* YOUR INSTRUCTIONS
Copy only the lines from the one containing "The image size is (898, 1024)." through the final line of the records below, exactly as written, with no pictures.

* DATA UNDER STUDY

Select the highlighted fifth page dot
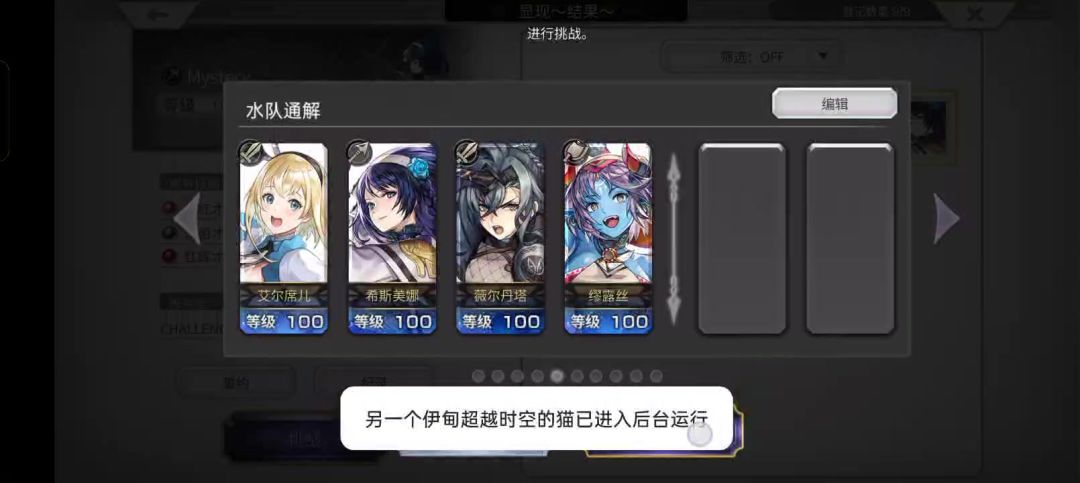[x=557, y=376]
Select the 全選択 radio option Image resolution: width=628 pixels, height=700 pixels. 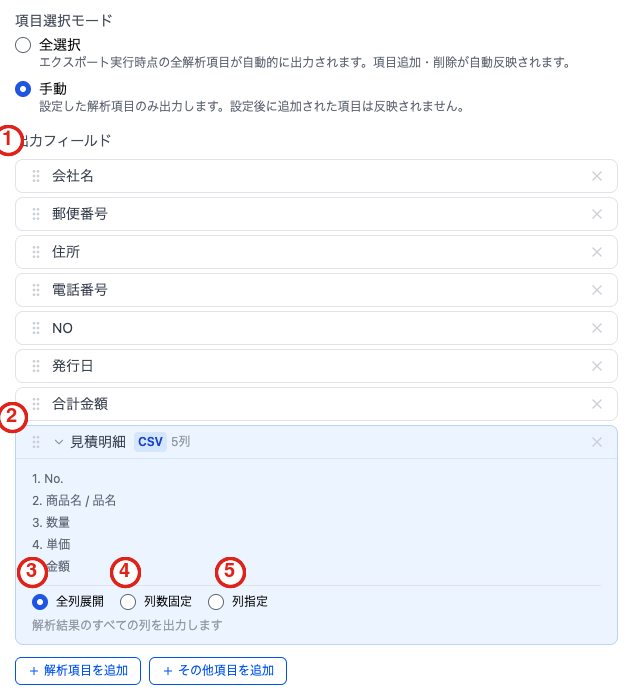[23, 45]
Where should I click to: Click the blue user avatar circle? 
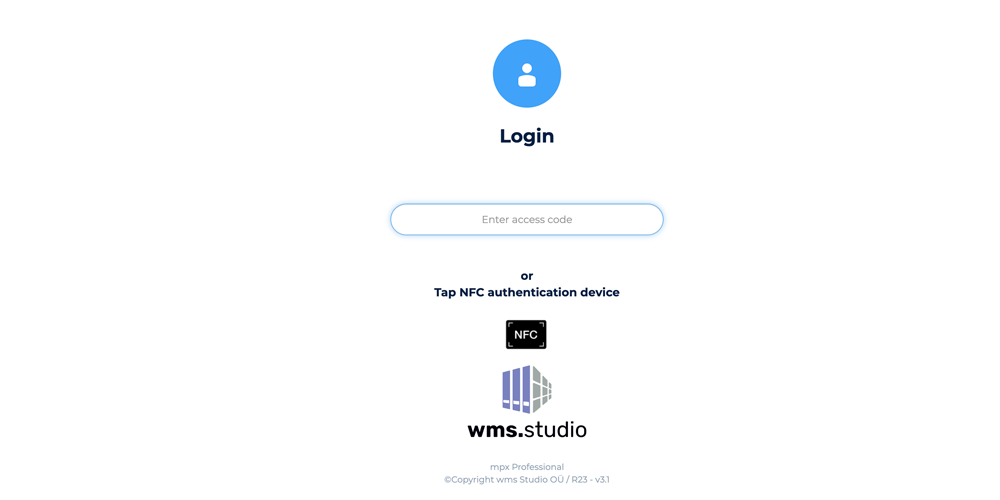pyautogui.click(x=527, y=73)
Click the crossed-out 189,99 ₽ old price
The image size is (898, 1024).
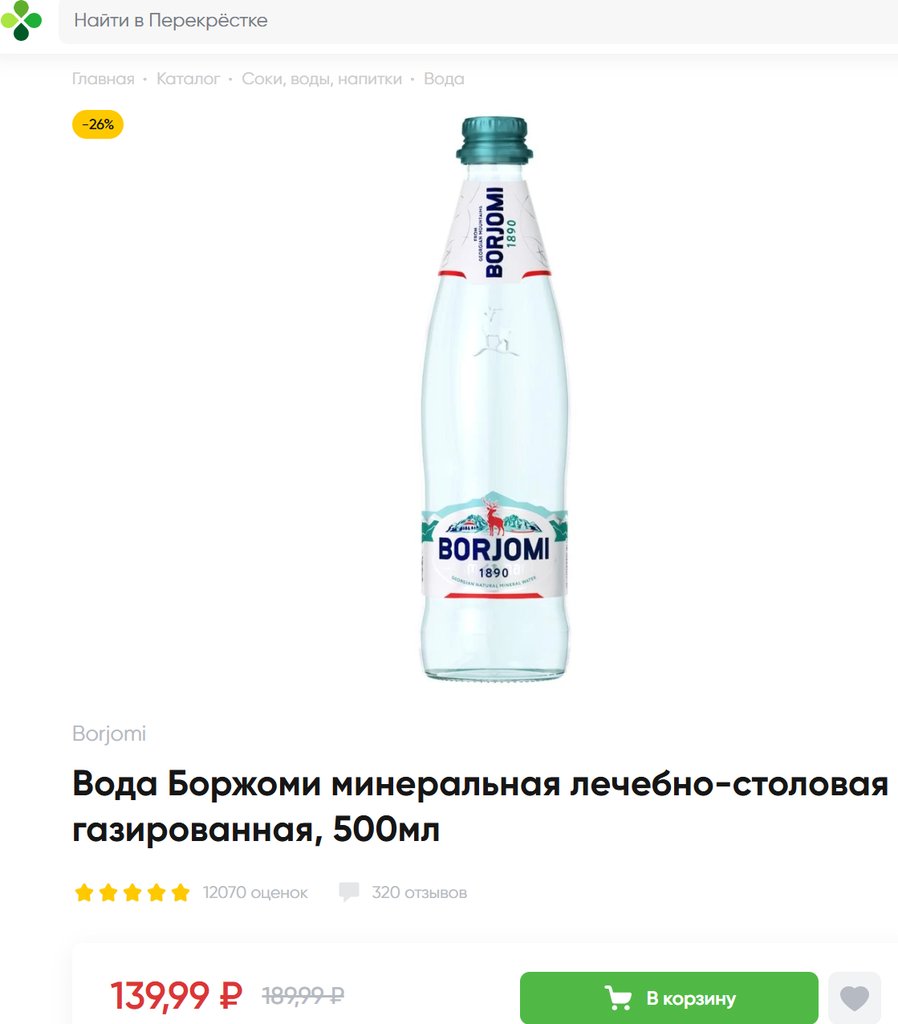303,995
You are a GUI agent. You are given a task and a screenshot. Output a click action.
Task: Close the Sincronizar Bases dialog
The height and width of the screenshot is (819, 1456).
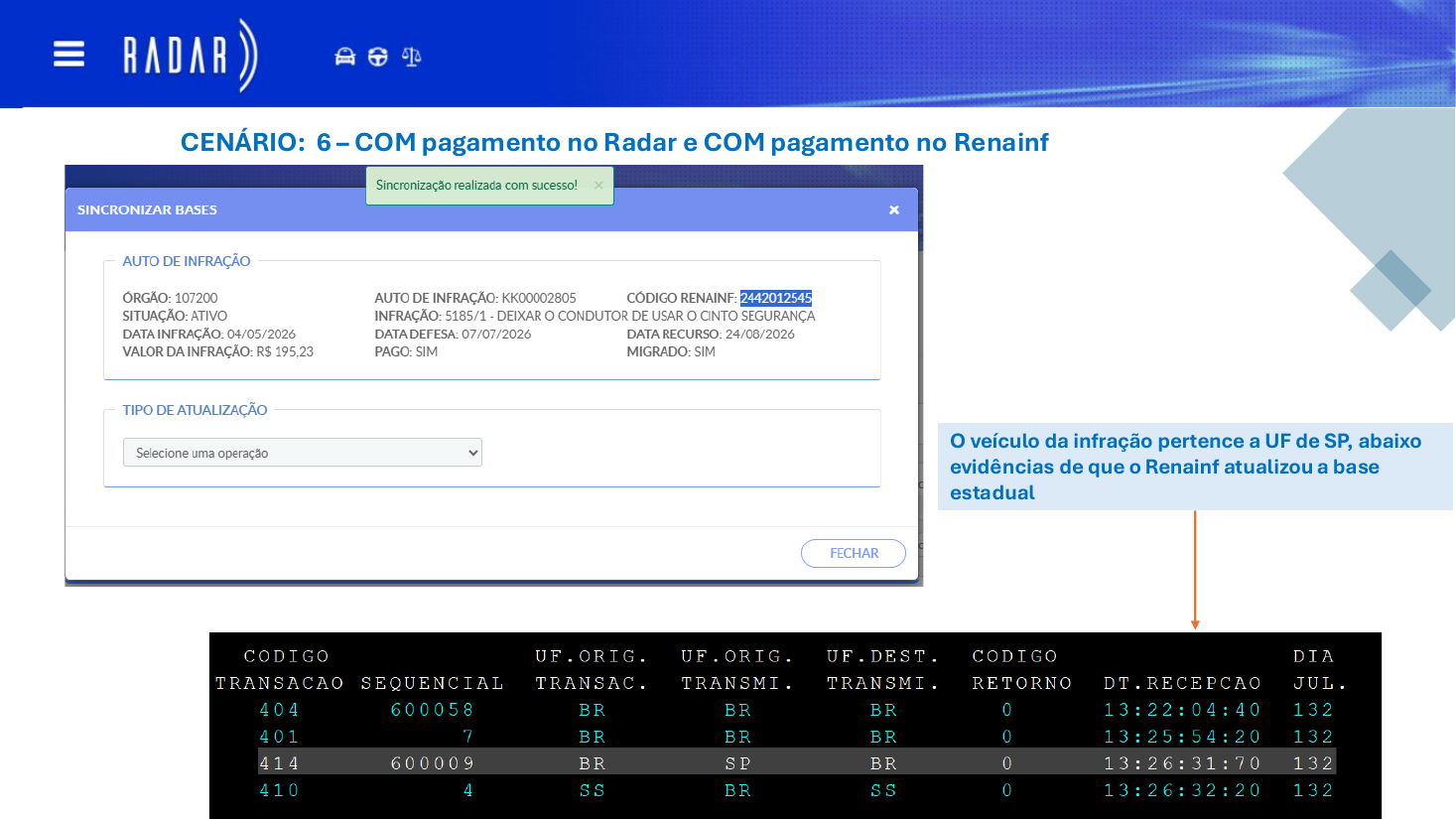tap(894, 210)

* EXERCISE ANSWER
The image size is (898, 1024).
303,995
You are a GUI agent. You are given a task and a screenshot. Output a click action.
Task: Close the Sincronizar Bases dialog
The height and width of the screenshot is (819, 1456).
tap(894, 210)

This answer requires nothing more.